Aussi, reconnaît-on généralement que le conservateur ne commet aucune faute en refusant d'opérer une mention, lorsque la formalité en marge de laquelle cette mention doit être portée n'est pas individualisée par l'indication des noms et prénoms des parties, de sa date et des volume et numéros du registre ( Jacquet et Vétillard, Introduction, n° 27; Chambaz et Masounabe-Puyanne, n° 1072 et 1400). Celui-ci est fondé à exiger toutes justifications susceptibles de l'éclairer sur l’existence ou la régularité de l'adjonction dont il est l'auteur. Il est donc nécessaire, à peine de refus, que l’acte à publier contienne les références de la formalité en marge de laquelle le conservateur devra apposer une mention ( rapp. Bulletin, art. 1651).

La Cour de cassation elle-même, dans deux arrêts fort anciens du 19 avril 1836 et du 11 juillet 1843 (Cass. req. 19 avril 1836, S. 1836-1-562; Cass, req. 11 juillet 1843) a arrêté en ce sens sa jurisprudence en affirmant que le conservateur, requis de porter une mention en marge d'une formalité, ne doit déférer à cette réquisition que si lui est désignée la formalité à émarger. Il n'a pas à déterminer celle-ci lui-même; il ne serait d'ailleurs pas toujours à même de le faire et, en tous cas, aucun texte ne l'y oblige. En outre, en s'abstenant de se faire préciser la formalité en marge de laquelle la mention doit être inscrite, il courrait le risque de commettre une erreur ou une omission dont il devrait éventuellement supporter les conséquences dommageables.

B) L’absence de ces précisions ne constitue pas toutefois une cause de refus si les autres indications de l’acte sont suffisantes pour permettre d’identifier avec certitude la formalité devant faire l’objet de la mention. Ce n'est que dans le cas où ces éléments d'appréciation laisseraient subsister un doute sérieux sur l'identité de l'inscription ou de la saisie devant faire l’objet d’une mention qu'un refus de mentionner serait justifié.( rapp. Jacquet et Vétillard Introduction n° 27; Chambaz Masounabe et Puyanne n° 984 IV; Bulletin, art. 1229).

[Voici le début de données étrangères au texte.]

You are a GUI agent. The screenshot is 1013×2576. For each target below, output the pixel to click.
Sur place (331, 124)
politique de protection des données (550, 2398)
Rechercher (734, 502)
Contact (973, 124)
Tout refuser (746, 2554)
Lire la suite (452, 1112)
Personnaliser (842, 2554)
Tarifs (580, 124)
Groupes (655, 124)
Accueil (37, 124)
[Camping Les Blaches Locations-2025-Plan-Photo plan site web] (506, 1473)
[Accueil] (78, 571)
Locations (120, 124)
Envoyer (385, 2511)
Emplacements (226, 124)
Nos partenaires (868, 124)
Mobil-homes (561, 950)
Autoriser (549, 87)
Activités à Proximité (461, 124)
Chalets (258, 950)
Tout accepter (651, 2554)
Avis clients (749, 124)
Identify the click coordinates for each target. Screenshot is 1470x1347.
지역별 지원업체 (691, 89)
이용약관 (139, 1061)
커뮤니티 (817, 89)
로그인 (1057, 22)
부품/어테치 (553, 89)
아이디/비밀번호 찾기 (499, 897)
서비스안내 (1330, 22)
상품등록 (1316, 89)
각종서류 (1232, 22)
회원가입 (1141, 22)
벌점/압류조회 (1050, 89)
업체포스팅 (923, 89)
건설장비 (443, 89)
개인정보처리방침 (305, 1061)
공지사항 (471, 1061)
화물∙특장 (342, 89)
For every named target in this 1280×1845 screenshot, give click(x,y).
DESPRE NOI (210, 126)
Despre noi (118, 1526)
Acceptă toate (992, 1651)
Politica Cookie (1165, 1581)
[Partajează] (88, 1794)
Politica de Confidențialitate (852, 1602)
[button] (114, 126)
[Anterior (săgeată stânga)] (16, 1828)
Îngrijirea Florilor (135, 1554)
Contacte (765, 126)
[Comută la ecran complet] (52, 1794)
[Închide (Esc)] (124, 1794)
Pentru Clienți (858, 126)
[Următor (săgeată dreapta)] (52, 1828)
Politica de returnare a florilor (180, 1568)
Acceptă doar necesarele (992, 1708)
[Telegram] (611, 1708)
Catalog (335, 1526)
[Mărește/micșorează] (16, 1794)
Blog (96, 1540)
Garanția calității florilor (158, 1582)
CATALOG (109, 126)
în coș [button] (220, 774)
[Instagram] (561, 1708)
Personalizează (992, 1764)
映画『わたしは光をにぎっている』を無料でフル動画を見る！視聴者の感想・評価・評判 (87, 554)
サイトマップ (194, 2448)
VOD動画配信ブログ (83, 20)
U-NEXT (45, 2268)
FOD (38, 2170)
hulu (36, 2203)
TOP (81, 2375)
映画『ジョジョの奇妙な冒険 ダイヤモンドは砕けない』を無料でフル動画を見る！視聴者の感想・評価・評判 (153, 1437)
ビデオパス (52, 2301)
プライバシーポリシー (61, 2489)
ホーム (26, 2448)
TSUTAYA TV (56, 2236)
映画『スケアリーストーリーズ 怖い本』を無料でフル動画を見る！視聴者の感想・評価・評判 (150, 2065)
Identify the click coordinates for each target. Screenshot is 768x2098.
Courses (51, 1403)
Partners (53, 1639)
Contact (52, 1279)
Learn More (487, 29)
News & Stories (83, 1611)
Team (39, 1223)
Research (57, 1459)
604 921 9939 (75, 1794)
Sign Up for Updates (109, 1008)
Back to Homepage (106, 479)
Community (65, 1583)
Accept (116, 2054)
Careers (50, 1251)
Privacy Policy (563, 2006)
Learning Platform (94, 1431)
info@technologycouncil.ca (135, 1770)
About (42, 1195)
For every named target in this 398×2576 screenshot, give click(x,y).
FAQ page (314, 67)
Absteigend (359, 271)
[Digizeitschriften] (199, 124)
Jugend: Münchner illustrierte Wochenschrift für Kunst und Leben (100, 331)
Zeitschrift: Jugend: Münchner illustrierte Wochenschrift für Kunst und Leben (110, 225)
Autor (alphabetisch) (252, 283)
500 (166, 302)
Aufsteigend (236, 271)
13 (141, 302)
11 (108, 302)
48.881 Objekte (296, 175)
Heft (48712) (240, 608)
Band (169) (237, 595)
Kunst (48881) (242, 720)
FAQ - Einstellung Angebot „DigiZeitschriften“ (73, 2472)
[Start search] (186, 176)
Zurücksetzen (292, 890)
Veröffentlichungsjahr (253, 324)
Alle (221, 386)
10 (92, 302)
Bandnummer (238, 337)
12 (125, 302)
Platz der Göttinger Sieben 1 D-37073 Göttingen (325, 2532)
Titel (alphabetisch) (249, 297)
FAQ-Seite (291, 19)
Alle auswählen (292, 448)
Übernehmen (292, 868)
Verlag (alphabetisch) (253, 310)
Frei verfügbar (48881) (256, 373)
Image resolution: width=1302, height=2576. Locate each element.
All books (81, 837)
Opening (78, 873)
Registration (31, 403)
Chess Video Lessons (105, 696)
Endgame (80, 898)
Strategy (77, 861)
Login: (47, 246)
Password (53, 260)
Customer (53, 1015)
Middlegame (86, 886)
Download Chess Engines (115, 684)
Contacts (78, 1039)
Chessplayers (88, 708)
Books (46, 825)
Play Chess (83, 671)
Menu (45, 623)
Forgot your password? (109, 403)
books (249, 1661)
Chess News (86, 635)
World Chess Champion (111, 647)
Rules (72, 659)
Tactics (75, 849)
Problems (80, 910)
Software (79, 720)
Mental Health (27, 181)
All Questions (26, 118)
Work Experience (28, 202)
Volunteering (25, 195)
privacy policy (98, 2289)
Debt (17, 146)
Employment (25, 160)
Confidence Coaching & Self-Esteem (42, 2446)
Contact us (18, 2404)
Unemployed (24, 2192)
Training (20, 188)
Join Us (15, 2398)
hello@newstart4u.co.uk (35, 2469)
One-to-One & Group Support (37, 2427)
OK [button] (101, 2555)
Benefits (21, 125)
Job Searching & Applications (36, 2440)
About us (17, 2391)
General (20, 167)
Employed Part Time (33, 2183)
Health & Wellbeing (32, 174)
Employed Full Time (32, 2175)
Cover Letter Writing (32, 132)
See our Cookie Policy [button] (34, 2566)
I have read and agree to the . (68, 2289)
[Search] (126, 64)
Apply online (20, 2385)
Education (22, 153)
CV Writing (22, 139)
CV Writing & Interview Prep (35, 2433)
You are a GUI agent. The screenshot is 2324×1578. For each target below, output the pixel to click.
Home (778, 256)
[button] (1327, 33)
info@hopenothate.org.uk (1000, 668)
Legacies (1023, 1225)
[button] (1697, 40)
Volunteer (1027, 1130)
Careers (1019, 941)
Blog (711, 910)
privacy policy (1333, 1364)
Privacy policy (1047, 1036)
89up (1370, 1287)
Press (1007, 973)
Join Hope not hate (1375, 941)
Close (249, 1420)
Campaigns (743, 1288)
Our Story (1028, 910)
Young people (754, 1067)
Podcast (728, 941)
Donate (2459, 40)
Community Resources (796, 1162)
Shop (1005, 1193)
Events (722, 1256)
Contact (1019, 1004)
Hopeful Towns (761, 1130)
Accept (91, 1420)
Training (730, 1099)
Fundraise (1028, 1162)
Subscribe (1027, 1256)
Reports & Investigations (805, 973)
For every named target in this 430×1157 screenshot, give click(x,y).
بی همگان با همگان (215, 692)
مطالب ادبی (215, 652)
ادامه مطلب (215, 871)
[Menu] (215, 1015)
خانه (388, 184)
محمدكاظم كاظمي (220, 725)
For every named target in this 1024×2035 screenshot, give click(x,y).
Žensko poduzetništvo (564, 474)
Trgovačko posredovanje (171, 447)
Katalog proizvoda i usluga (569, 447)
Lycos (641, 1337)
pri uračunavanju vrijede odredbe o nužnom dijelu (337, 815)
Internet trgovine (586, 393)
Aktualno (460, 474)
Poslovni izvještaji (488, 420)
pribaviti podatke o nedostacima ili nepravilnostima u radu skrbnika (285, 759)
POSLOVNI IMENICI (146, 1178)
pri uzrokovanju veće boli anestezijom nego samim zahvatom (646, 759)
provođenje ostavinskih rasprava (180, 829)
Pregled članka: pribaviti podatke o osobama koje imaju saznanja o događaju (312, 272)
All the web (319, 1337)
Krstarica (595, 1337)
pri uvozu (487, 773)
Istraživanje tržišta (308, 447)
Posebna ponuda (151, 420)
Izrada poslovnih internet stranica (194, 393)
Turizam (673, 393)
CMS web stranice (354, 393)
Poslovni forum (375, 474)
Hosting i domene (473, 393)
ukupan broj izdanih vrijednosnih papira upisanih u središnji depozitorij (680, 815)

En l'espèce faisant l’objet du présent article, le conservateur a refusé toute mention au commandement valant saisie dès lors que ne lui avaient pas été données des précisions lui permettant d’identifier la formalité à émarger (rapp. Bulletin, art. 142). A notre sens, il aurait pu cependant, mais cela ne relevait que de sa seule responsabilité, accepter le dépôt, les éléments contenus dans le jugement de prorogation ( date et volume de la publication, nom des parties, nom de l’huissier ayant instrumenté et date du commandement de saisie) étant suffisants pour ne laisser aucun doute dans son esprit quant à la formalité concernée par la mention. C’est la raison pour laquelle la commission juridique de l’AMC approuve la solution retenue par la Cour de cassation mais considère que cet arrêt est un arrêt de circonstance qui ne remet pas en cause les principes ci-dessus exposés.

En conclusion l’AMC recommande de s’en tenir dans le traitement des mentions en marge et sous les réserves de prudence exposées ci avant, aux principes développés ci-dessus et appliqués jusqu’ici.